**BRIEF**
All of the data must be printed exactly; please include every line.
START SUPPLIED RECORDS
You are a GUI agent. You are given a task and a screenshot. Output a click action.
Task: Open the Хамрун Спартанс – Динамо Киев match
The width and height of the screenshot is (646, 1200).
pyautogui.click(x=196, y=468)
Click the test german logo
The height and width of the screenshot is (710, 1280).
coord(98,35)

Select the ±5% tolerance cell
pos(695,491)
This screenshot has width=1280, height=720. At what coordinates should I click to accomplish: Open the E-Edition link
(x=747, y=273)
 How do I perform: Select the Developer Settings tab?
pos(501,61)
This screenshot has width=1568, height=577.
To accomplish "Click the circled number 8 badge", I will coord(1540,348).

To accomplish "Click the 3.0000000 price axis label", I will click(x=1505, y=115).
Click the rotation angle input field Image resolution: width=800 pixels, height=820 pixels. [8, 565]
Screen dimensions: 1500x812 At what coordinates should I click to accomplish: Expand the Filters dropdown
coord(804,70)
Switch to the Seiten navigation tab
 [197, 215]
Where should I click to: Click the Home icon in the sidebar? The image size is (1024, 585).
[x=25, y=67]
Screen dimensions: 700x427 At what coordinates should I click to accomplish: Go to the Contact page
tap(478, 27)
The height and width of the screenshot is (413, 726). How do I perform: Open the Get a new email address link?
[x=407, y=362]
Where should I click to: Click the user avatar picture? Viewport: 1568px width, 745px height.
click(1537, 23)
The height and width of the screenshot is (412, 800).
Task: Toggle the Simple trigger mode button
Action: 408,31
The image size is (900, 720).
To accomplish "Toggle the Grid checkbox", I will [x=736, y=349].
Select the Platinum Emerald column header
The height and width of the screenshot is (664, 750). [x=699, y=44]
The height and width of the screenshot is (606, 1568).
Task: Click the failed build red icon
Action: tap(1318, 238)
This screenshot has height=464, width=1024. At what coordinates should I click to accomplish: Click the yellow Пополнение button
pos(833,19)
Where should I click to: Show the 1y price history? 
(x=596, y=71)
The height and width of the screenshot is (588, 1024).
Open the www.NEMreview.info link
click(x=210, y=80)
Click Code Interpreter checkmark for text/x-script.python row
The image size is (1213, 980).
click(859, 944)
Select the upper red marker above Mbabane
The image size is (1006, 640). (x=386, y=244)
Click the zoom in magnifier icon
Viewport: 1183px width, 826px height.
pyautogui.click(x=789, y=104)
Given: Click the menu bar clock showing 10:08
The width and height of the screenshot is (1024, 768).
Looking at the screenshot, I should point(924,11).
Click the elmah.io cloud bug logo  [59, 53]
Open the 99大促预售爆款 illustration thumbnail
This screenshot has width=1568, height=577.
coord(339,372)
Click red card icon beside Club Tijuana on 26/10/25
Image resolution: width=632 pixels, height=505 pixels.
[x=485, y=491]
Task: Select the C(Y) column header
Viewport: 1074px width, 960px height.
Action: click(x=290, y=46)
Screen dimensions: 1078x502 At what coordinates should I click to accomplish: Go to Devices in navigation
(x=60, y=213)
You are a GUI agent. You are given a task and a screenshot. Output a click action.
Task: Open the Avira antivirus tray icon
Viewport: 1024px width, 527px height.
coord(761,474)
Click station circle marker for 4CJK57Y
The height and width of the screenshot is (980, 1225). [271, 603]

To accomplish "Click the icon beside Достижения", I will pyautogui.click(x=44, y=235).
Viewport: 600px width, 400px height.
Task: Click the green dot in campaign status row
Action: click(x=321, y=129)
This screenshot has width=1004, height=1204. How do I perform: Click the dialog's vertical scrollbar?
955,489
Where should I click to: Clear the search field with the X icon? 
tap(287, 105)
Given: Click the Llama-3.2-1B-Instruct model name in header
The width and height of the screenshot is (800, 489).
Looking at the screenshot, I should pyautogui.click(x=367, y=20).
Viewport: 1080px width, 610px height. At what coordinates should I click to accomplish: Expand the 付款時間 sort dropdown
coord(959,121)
END SUPPLIED RECORDS
**ANSWER FOR THE TASK**
You are a GUI agent. You are given a task and a screenshot. Output a click action.
Task: Open the Хамрун Спартанс – Динамо Киев match
The width and height of the screenshot is (646, 1200).
pyautogui.click(x=196, y=468)
Click the test german logo
The height and width of the screenshot is (710, 1280).
coord(98,35)

Select the ±5% tolerance cell
pos(695,491)
This screenshot has width=1280, height=720. At what coordinates should I click to accomplish: Open the E-Edition link
(x=747, y=273)
 How do I perform: Select the Developer Settings tab?
pos(501,61)
This screenshot has width=1568, height=577.
To accomplish "Click the circled number 8 badge", I will coord(1540,348).

To accomplish "Click the 3.0000000 price axis label", I will click(x=1505, y=115).
Click the rotation angle input field Image resolution: width=800 pixels, height=820 pixels. [8, 565]
Screen dimensions: 1500x812 At what coordinates should I click to accomplish: Expand the Filters dropdown
coord(804,70)
Switch to the Seiten navigation tab
 [197, 215]
Where should I click to: Click the Home icon in the sidebar? The image size is (1024, 585).
[x=25, y=67]
Screen dimensions: 700x427 At what coordinates should I click to accomplish: Go to the Contact page
tap(478, 27)
The height and width of the screenshot is (413, 726). How do I perform: Open the Get a new email address link?
[x=407, y=362]
Where should I click to: Click the user avatar picture? Viewport: 1568px width, 745px height.
click(1537, 23)
The height and width of the screenshot is (412, 800).
Task: Toggle the Simple trigger mode button
Action: 408,31
The image size is (900, 720).
To accomplish "Toggle the Grid checkbox", I will [x=736, y=349].
Select the Platinum Emerald column header
The height and width of the screenshot is (664, 750). [x=699, y=44]
The height and width of the screenshot is (606, 1568).
Task: Click the failed build red icon
Action: tap(1318, 238)
This screenshot has height=464, width=1024. At what coordinates should I click to accomplish: Click the yellow Пополнение button
pos(833,19)
Where should I click to: Show the 1y price history? 
(x=596, y=71)
The height and width of the screenshot is (588, 1024).
Open the www.NEMreview.info link
click(x=210, y=80)
Click Code Interpreter checkmark for text/x-script.python row
The image size is (1213, 980).
click(859, 944)
Select the upper red marker above Mbabane
The image size is (1006, 640). (x=386, y=244)
Click the zoom in magnifier icon
Viewport: 1183px width, 826px height.
pyautogui.click(x=789, y=104)
Given: Click the menu bar clock showing 10:08
The width and height of the screenshot is (1024, 768).
Looking at the screenshot, I should point(924,11).
Click the elmah.io cloud bug logo  [59, 53]
Open the 99大促预售爆款 illustration thumbnail
This screenshot has width=1568, height=577.
coord(339,372)
Click red card icon beside Club Tijuana on 26/10/25
Image resolution: width=632 pixels, height=505 pixels.
[x=485, y=491]
Task: Select the C(Y) column header
Viewport: 1074px width, 960px height.
Action: click(x=290, y=46)
Screen dimensions: 1078x502 At what coordinates should I click to accomplish: Go to Devices in navigation
(x=60, y=213)
You are a GUI agent. You are given a task and a screenshot. Output a click action.
Task: Open the Avira antivirus tray icon
Viewport: 1024px width, 527px height.
coord(761,474)
Click station circle marker for 4CJK57Y
The height and width of the screenshot is (980, 1225). [271, 603]

To accomplish "Click the icon beside Достижения", I will pyautogui.click(x=44, y=235).
Viewport: 600px width, 400px height.
Task: Click the green dot in campaign status row
Action: click(x=321, y=129)
This screenshot has width=1004, height=1204. How do I perform: Click the dialog's vertical scrollbar?
955,489
Where should I click to: Clear the search field with the X icon? 
tap(287, 105)
Given: Click the Llama-3.2-1B-Instruct model name in header
The width and height of the screenshot is (800, 489).
Looking at the screenshot, I should pyautogui.click(x=367, y=20).
Viewport: 1080px width, 610px height. At what coordinates should I click to accomplish: Expand the 付款時間 sort dropdown
coord(959,121)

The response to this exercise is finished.